▶ [What to produce] When the word "computer" appears in a line of the data below, list that line.

____ Data extract

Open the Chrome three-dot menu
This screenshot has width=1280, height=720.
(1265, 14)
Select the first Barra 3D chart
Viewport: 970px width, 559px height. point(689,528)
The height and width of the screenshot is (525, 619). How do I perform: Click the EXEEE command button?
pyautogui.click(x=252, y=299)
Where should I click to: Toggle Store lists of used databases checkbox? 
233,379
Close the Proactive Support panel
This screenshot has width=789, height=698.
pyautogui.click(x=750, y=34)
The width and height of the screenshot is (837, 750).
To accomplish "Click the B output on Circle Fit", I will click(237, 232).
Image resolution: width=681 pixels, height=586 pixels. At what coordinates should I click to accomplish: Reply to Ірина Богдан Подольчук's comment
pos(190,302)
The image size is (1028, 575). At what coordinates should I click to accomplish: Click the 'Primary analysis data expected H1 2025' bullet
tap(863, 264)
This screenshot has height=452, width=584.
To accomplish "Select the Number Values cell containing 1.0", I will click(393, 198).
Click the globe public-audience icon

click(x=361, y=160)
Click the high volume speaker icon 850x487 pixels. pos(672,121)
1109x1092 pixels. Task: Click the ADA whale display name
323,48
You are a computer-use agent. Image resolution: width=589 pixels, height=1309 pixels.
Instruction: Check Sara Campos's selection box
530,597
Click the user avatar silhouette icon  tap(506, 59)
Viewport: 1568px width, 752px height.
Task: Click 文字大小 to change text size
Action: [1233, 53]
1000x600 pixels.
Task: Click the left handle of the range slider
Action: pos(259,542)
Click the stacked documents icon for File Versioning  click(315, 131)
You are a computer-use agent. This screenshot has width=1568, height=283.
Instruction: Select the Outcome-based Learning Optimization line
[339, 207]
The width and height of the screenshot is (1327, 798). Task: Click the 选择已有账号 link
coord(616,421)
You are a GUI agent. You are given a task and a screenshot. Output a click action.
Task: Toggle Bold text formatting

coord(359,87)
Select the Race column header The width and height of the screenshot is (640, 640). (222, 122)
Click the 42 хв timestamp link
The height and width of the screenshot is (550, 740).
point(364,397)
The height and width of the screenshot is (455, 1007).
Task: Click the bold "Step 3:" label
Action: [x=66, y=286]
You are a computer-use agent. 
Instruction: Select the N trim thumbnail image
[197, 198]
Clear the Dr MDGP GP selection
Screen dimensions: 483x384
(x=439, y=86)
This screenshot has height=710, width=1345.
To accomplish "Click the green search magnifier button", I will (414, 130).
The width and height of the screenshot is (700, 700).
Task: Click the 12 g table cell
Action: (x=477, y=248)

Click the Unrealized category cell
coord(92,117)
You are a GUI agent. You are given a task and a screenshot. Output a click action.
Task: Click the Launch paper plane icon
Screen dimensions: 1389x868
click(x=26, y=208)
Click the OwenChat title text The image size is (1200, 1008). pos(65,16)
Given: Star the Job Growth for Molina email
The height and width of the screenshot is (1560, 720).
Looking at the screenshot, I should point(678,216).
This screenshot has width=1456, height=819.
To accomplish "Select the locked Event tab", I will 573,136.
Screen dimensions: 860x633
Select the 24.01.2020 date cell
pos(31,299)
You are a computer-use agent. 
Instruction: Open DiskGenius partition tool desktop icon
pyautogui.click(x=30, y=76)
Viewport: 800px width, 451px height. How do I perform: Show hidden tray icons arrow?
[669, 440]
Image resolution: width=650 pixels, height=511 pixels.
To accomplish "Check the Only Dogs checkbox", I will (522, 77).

________

▶ [Task answer]
You are a computer-use agent. Image resolution: width=589 pixels, height=1309 pixels.
You are a computer-use agent. This screenshot has width=1568, height=283.
You are a computer-use agent. 
You are a computer-use agent. 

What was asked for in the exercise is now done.